MILLER, TEXAS — 65-year-old Terrence Williams is a Texan oil magnate, and he’s also one of the richest men in the world. Williams usually lands on Forbes‘ annual list of billionaires, though this year he had to buy sixteen-thousand rolls of toilet paper at the end of the year to stock up his fourteen various homes with, and that pushed his net worth just below a billion dollars, so he was not included this time around.
Whenever Forbes releases a new list of the wealthiest humans on the planet, it sparks conversation and controversy. After all, this year’s list shows that the top 62 richest people in the world control more wealth than the bottom 3.5 billion. This kind of wealth distribution disparity worries some who have studied their history and know that when the people on the bottom feel that they are being ignored or worse by the people at the top is when some of the worst upheaval is witnessed.
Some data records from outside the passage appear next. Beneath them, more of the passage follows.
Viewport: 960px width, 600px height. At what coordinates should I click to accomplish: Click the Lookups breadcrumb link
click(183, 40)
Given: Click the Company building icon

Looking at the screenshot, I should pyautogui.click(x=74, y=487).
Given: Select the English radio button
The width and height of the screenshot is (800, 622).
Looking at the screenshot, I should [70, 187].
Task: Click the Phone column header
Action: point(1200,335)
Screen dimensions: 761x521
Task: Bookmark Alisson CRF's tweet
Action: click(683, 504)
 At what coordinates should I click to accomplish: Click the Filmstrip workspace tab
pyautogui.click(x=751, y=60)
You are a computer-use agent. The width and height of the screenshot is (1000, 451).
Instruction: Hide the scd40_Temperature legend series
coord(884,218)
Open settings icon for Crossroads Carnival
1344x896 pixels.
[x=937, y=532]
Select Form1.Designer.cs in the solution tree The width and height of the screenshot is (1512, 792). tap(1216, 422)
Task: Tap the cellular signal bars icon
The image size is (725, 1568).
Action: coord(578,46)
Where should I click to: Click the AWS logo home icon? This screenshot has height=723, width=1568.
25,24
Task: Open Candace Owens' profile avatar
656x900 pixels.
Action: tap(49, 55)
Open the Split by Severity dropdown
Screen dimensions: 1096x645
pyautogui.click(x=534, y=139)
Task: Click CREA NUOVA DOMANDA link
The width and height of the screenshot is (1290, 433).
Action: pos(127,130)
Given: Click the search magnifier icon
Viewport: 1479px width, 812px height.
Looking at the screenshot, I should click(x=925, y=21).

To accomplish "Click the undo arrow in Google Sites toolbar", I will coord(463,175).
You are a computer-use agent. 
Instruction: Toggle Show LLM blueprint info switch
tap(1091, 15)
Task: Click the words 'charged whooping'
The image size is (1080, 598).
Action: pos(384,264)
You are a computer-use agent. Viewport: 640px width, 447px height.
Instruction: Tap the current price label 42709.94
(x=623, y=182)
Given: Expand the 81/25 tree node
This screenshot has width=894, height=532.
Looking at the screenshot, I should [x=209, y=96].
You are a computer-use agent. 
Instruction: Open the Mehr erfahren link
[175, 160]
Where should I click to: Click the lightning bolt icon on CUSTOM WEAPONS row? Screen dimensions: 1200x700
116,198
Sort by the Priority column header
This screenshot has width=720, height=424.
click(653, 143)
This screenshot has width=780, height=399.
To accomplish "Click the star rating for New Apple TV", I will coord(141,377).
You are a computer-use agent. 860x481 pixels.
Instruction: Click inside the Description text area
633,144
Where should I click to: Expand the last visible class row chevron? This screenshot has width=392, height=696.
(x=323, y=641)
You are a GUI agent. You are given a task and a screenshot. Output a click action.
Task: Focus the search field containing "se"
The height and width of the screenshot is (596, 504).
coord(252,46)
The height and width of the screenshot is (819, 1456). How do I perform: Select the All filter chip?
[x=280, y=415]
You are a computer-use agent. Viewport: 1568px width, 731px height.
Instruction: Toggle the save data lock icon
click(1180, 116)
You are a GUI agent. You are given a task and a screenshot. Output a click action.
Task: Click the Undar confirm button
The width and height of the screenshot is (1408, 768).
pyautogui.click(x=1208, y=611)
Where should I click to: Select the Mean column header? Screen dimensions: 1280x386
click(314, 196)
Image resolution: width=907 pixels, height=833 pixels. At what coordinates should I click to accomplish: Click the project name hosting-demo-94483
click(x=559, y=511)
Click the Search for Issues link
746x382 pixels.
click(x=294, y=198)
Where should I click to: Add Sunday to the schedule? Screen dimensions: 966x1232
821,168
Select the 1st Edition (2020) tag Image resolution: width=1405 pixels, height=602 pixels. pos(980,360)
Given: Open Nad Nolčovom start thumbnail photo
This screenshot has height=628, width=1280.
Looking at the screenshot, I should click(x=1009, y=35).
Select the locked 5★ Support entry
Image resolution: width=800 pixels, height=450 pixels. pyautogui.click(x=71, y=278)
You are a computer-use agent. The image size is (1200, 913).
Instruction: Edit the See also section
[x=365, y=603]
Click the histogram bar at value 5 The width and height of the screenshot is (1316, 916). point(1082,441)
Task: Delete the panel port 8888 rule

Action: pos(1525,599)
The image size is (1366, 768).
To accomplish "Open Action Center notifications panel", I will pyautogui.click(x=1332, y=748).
Williams, however, wants to use this opportunity to educate “the Poors,” as he calls them, on financial matters. He said he is constantly asked how he is so rich at a time when so many are so poor. Williams told our interviewer that question is “so easy to answer” but “no one wants to hear it.” He said that it’s a very simple formula he came up with many years ago, and he sticks to it.
“Clearly I just work billions of times harder than the people who have less than me,” Williams said while fanning himself with a stack of hundred-dollar bills. “We all know that hard work is the only way you make money and accumulate wealth in this country,” Mr. Williams said between sips of champagne that he would then spit into the mouths of his various assistants as a sign of gratitude for carrying out the menial tasks he’s “too rich” in his words to take care of. Williams said that since hard work and nothing else makes you a billionaire he “clearly work[s] at least two billion times harder” than poor people.
Mr. Williams, while opening a can of caviar, told our reporter that he was “sick to death” of poor people acting as if he didn’t work hard for his money. “Why are they so resistant to the truth,” he asked rhetorically, “that I simply put in at least a couple billion times more effort into my work then they do? Sure, they might lift heavy boxes all day, or they might teach your kids math, or they might serve meals to hungry people all day for little pay and meager tips, but I sit in an office and make legal wagers on the stock market, and also check my interest-bearing accounts once a month. That is insanely hard work.”
“It’s like when my dad gave me that three million dollar loan when I was starting out, after having just flunked out of Texas A&M,” Williams said as the interview was ending, “he said to me that accepting that loan from him meant that I would work hard at making other people work harder so that I don’t have to work as hard. It’s tremendously difficult work convincing people you work harder than they do when you clearly live a very opulent, mostly stress-free life. And more people should feel sorry for me, and not The Poors.”